Re: Performance oddity between AWS instance sizes

Andrew Purtell Fri, 19 Sep 2014 09:14:47 -0700

Thanks for trying the new client out. Shame about that NPE, I'll look into it.



> On Sep 18, 2014, at 8:43 PM, Josh Williams <[email protected]> wrote:
> 
> Hi Andrew,
> 
> I'll definitely bump up the heap on subsequent tests -- thanks for the
> tip.  It was increased to 8 GB, but that didn't make any difference for
> the older YCSB.
> 
> Using your YCSB branch with the updated HBase client definitely makes a
> difference, however, showing consistent throughput for a little while.
> After a little bit of time, so far under about 5 minutes in the few
> times I ran it, it'll hit a NullPointerException[1] ... but it
> definitely seems to point more at a problem in the older YCSB.
> 
> [1] https://gist.github.com/joshwilliams/0570a3095ad6417ca74f
> 
> Thanks for your help,
> 
> -- Josh
> 
> 
>> On Thu, 2014-09-18 at 15:02 -0700, Andrew Purtell wrote:
>> 1 GB heap is nowhere enough to run if you're tying to test something
>> real (or approximate it with YCSB). Try 4 or 8, anything up to 31 GB,
>> use case dependent. >= 32 GB gives away compressed OOPs and maybe GC
>> issues.
>> 
>> Also, I recently redid the HBase YCSB client in a modern way for >=
>> 0.98. See https://github.com/apurtell/YCSB/tree/new_hbase_client . It
>> performs in an IMHO more useful fashion than the previous for what
>> YCSB is intended, but might need some tuning (haven't tried it on a
>> cluster of significant size).

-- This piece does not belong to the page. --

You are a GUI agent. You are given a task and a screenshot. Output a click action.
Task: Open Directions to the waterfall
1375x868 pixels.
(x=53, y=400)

One difference you should see is we
>> won't back up for 30-60 seconds after a bunch of threads flush fat 12+
>> MB write buffers.
>> 
>>> On Thu, Sep 18, 2014 at 2:31 PM, Josh Williams <[email protected]> 
>>> wrote:
>>> Ted,
>>> 
>>> Stack trace, that's definitely a good idea.  Here's one jstack snapshot
>>> from the region server while there's no apparent activity going on:
>>> https://gist.github.com/joshwilliams/4950c1d92382ea7f3160
>>> 
>>> If it's helpful, this is the YCSB side of the equation right around the
>>> same time:
>>> https://gist.github.com/joshwilliams/6fa3623088af9d1446a3
>>> 
>>> 
>>> And Gary,
>>> 
>>> As far as the memory configuration, that's a good question.  Looks like
>>> HBASE_HEAPSIZE isn't set, which I now see has a default of 1GB.  There
>>> isn't any swap configured, and 12G of the memory on the instance is
>>> going to file cache, so there's definitely room to spare.
>>> 
>>> Maybe it'd help if I gave it more room by setting HBASE_HEAPSIZE.

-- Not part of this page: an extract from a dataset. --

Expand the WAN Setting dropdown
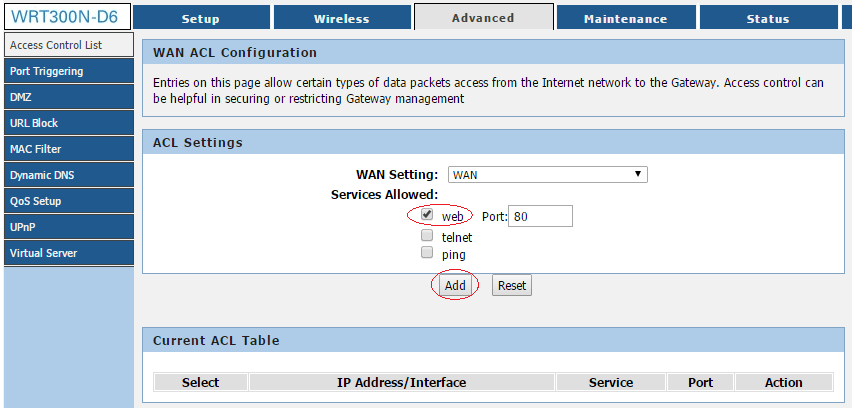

>>> Couldn't hurt to try that now...
>>> 
>>> What's strange is running on m3.xlarge, which also has 15G of RAM but
>>> fewer CPU cores, it runs fine.
>>> 
>>> Thanks to you both for the insight!
>>> 
>>> -- Josh
>>> 
>>> 
>>> 
>>>> On Thu, 2014-09-18 at 11:42 -0700, Gary Helmling wrote:
>>>> What do you have HBASE_HEAPSIZE set to in hbase-env.sh?  Is it
>>>> possible that you're overcommitting memory and the instance is
>>>> swapping?  Just a shot in the dark, but I see that the m3.2xlarge
>>>> instance has 30G of memory vs. 15G for c3.2xlarge.
>>>> 
>>>>> On Wed, Sep 17, 2014 at 3:28 PM, Ted Yu <[email protected]> wrote:
>>>>> bq. there's almost no activity on either side
>>>>> 
>>>>> During this period, can you capture stack trace for the region server and
>>>>> pastebin the stack ?
>>>>> 
>>>>> Cheers
>>>>> 
>>>>> On Wed, Sep 17, 2014 at 3:21 PM, Josh Williams <[email protected]>
>>>>> wrote:
>>>>> 
>>>>>> Hi, everyone.  Here's a strange one, at least to me.
>>>>>> 
>>>>>> I'm doing some performance profiling, and as a rudimentary test I've
>>>>>> been using YCSB to drive HBase (originally 0.98.3, recently updated to
>>>>>> 0.98.6.)  The problem happens on a few different instance sizes, but
>>>>>> this is probably the closest comparison...
>>>>>> 
>>>>>> On m3.2xlarge instances, works as expected.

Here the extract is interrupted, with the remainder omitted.